What is the rational for not updating max_pfn, max_low_pfn, ... ?

Cheers,
Jérôme

Dan Williams Aug. 14, 2015, 9:52 p.m. UTC | #2

On Fri, Aug 14, 2015 at 2:37 PM, Jerome Glisse <j.glisse@gmail.com> wrote:
> On Wed, Aug 12, 2015 at 11:50:05PM -0400, Dan Williams wrote:
>> While pmem is usable as a block device or via DAX mappings to userspace
>> there are several usage scenarios that can not target pmem due to its
>> lack of struct page coverage. In preparation for "hot plugging" pmem
>> into the vmemmap add ZONE_DEVICE as a new zone to tag these pages
>> separately from the ones that are subject to standard page allocations.
>> Importantly "device memory" can be removed at will by userspace
>> unbinding the driver of the device.

◆ **DATA SHOWN**:
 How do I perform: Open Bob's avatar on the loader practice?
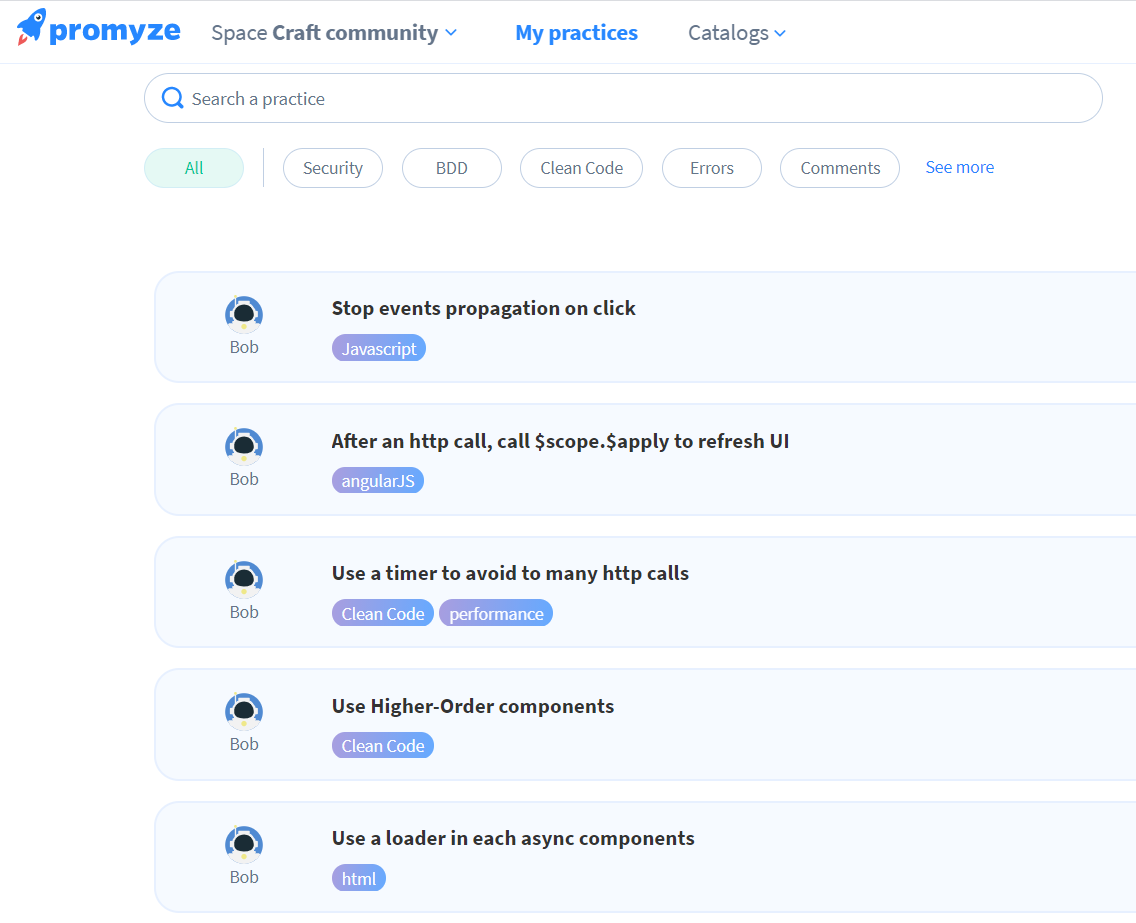[244, 844]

◆ **WORK INSTRUCTIONS**:
1. Quote the pmem thread from "Dan Williams Aug." to "standard page allocations.".
2. In the pmem thread, what new zone is added to tag pmem pages apart from those subject to standard page allocations?
3. Write what follows the last sentence of the pmem thread.

◆ **THE ANSWERS**:
1.
Dan Williams Aug. 14, 2015, 9:52 p.m. UTC | #2

On Fri, Aug 14, 2015 at 2:37 PM, Jerome Glisse <j.glisse@gmail.com> wrote:
> On Wed, Aug 12, 2015 at 11:50:05PM -0400, Dan Williams wrote:
>> While pmem is usable as a block device or via DAX mappings to userspace
>> there are several usage scenarios that can not target pmem due to its
>> lack of struct page coverage. In preparation for "hot plugging" pmem
>> into the vmemmap add ZONE_DEVICE as a new zone to tag these pages
>> separately from the ones that are subject to standard page allocations.

2. ZONE_DEVICE

3.
>>
>> Having a separate zone prevents allocation and otherwise marks these
>> pages that are distinct from typical uniform memory.  Device memory has
>> different lifetime and performance characteristics than RAM.  However,
>> since we have run out of ZONES_SHIFT bits this functionality currently
>> depends on sacrificing ZONE_DMA.
>>
>> arch_add_memory() is reorganized a bit in preparation for a new
>> arch_add_dev_memory() api, for now there is no functional change to the
>> memory hotplug code.
>>
>> Cc: H. Peter Anvin <hpa@zytor.com>
>> Cc: Ingo Molnar <mingo@redhat.com>
>> Cc: Dave Hansen <dave.hansen@linux.intel.com>
>> Cc: Rik van Riel <riel@redhat.com>
>> Cc: Mel Gorman <mgorman@suse.de>
>> Cc: linux-mm@kvack.org
>> Signed-off-by: Dan Williams <dan.j.williams@intel.com>
>> ---
>>  arch/x86/Kconfig       |   13 +++++++++++++
>>  arch/x86/mm/init_64.c  |   32 +++++++++++++++++++++-----------
>>  include/linux/mmzone.h |   23 +++++++++++++++++++++++
>>  mm/memory_hotplug.c    |    5 ++++-
>>  mm/page_alloc.c        |    3 +++
>>  5 files changed, 64 insertions(+), 12 deletions(-)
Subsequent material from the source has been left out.